Leslie was working. She’s a sweetheart. Both her and her mom answer the phone, which I think is a little weird, but who am I to judge. I love her mom even more. A couple months ago, she called me by accident while I was home sick in bed, and it was like getting a call from my own mom. She treats all the girls like her baby.

Having been back there, I feel a lot better about this whole decision. I told her how I was honestly feeling. I told her I don’t want to be taking regulars. The thing is though, the more regulars you get, the more generals (call-ins) you get. Regulars are business that you are bringing in yourself and the agency wants to reward you for that. That’s why they have set up this system. However, I don’t like seeing the same people twice. I don’t want to get to know them. I don’t want to build a relationship with them. I’m hoping to just work off generals. It may or may not work. I’m going to play it by my own rules though. If I don’t want to see someone again, I’m not going to see them again.

It’s been six months and Leslie said that Mr. Texas still calls me every weekend. I don’t know what I’m going to do about that. It’s sweet! After six months, he hasn’t given up on me. That’s really cute. He is seeing another girl, and Leslie said that she too is getting quite sick of him. She asked the other girl what his deal was.
            “Should he be put in the black book? Why do you guys want to stop seeing him?”
            He is not violent at all. He’s a sweetheart. He’s just annoying! He thinks it’s a real relationship. He misses you, and he wishes he could see you more, and he doesn’t want you to goooo…  Sometimes it’s just a bit much to deal with. It’s kinda sweet that he still asks for me though.

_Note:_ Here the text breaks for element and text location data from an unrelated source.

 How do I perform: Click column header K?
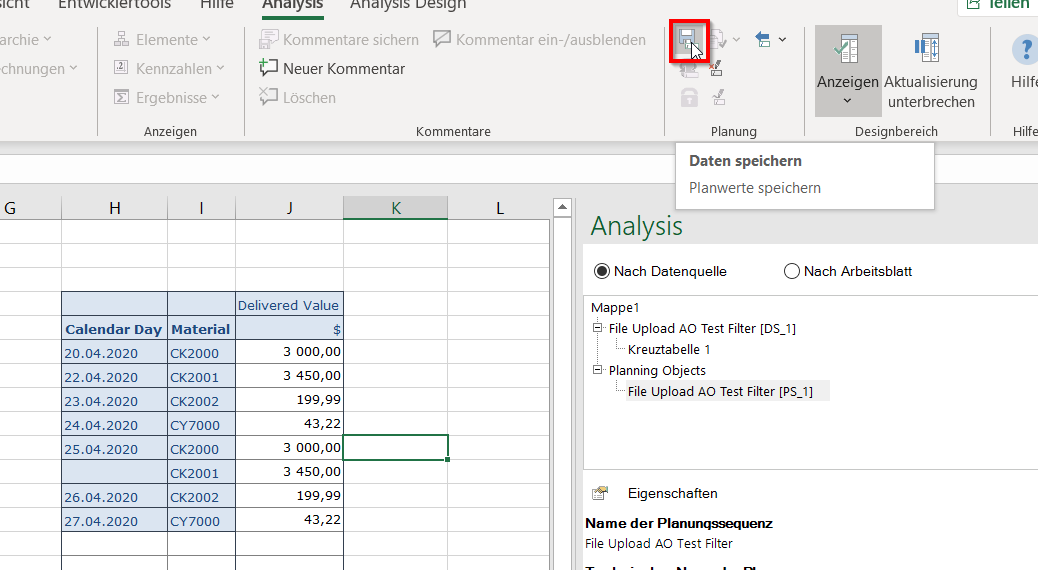click(x=396, y=208)
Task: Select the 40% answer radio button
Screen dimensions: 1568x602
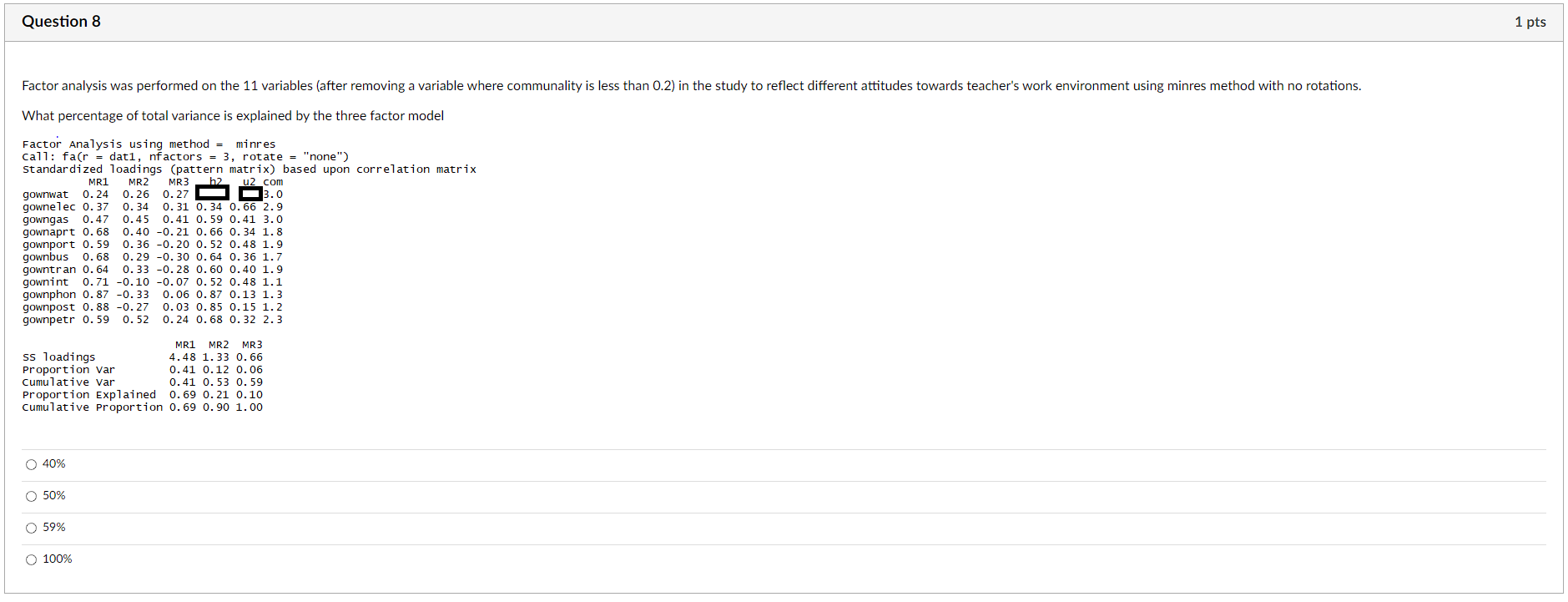Action: click(31, 463)
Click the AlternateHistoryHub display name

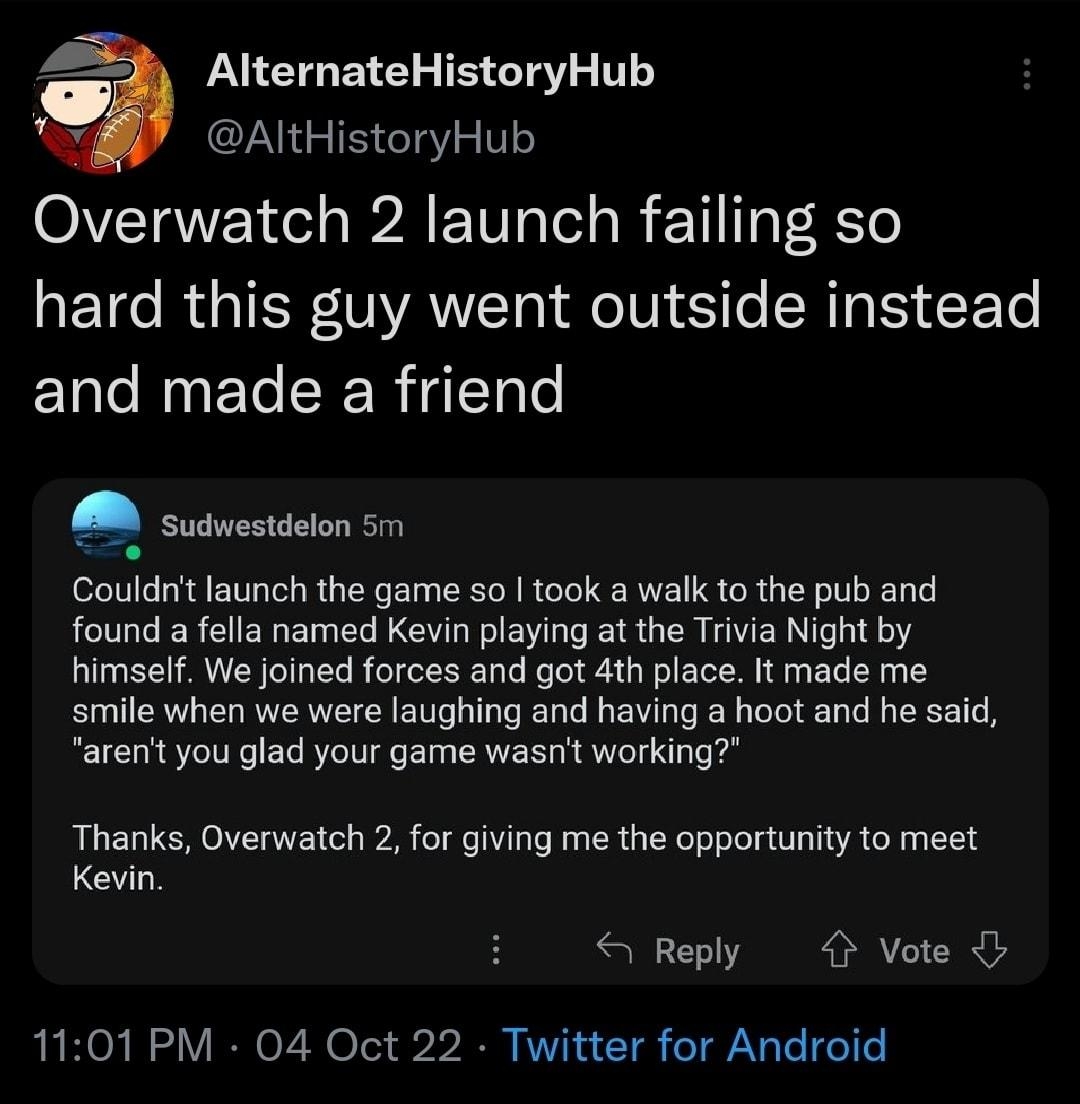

            I’m contemplating using a different name. I have new photos, that don’t show my face. I can just create a new identity. He never needs to know that I am back. He’s easy money though. I would also up my rates for him to be GFE all the time.

            There’s also a new higher end agency that my boss is starting. The starting rates are 30% more than what I would be making now. You only get to work for this agency if you have +10 call backs a month. She wants to ensure these girls are pulling their weight, and are of higher calibre. There’s another incentive for me to get the call backs. However, I don’t even know if I’m going to be doing ten calls a month, let alone ten call backs.

            I clearly have not planned this out a ton, but I’m ok with that. I’m not a planner, I’m a jumper. Usually I plan things out, I will discover that it’s not possible. My life experience has shown me that there is always a way. I don’t plan. I just do.